Benchmark zinc prices for delivery in three months on the LME have fallen 9.3 per cent since the start of May, trading yesterday at $1,867 a tonne. LME-registered inventories rose 17,850 tonnes and are up 277,000 tonnes in the past eight months, compared with annual zinc consumption of about 13m tonnes.
“The headline stock number is a fair reflection of a market that is fundamentally in poor shape right now,” said Duncan Hobbs, analyst at Macquarie. “Zinc doesn’t look good.”
The increase in exchange stocks will be a boon for warehousing companies, whose revenues depend on the amount of metal they store.
But it will also fuel concerns among zinc users that the metal could suffer from the same long queues to take deliveries of the metal from the exchange that have bedevilled the aluminium industry. According to LME data, 106,000 tonnes of zinc are waiting to leave New Orleans, the location with the highest zinc inventories.

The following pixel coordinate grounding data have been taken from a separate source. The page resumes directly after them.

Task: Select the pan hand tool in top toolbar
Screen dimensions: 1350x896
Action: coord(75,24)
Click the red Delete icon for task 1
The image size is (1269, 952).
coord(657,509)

The rise in LME stocks is in part the result of the so-called warehouse wars, where traders buy metal and move it from a competitor’s warehouse to their own. “Expect material to be circulating around between warehouses as it goes out of one and into another,” said one senior zinc trader.
But it also reflects the weak fundamentals that have weighed on the market, driving down the share prices of leading producers such as Belgium-listed Nyrstar, whose shares have fallen 41 per cent since the start of the year.
Production of galvanised sheet steel, which is one of the main sources of zinc demand, fell 1 per cent in the second quarter from the previous three months, Mr Hobbs said, bucking the typical seasonal increase.
Moreover, Chinese miners have yet to curb production significantly in response to falling prices. “At present prices there’s no sign of the Chinese miners reining back output,” said Mr Hobbs. “The price has to fall further to force that.”
He said that the price might have to fall to $1,500 a tonne – 20 per cent below current levels – to force producer shutdowns that would rebalance the market.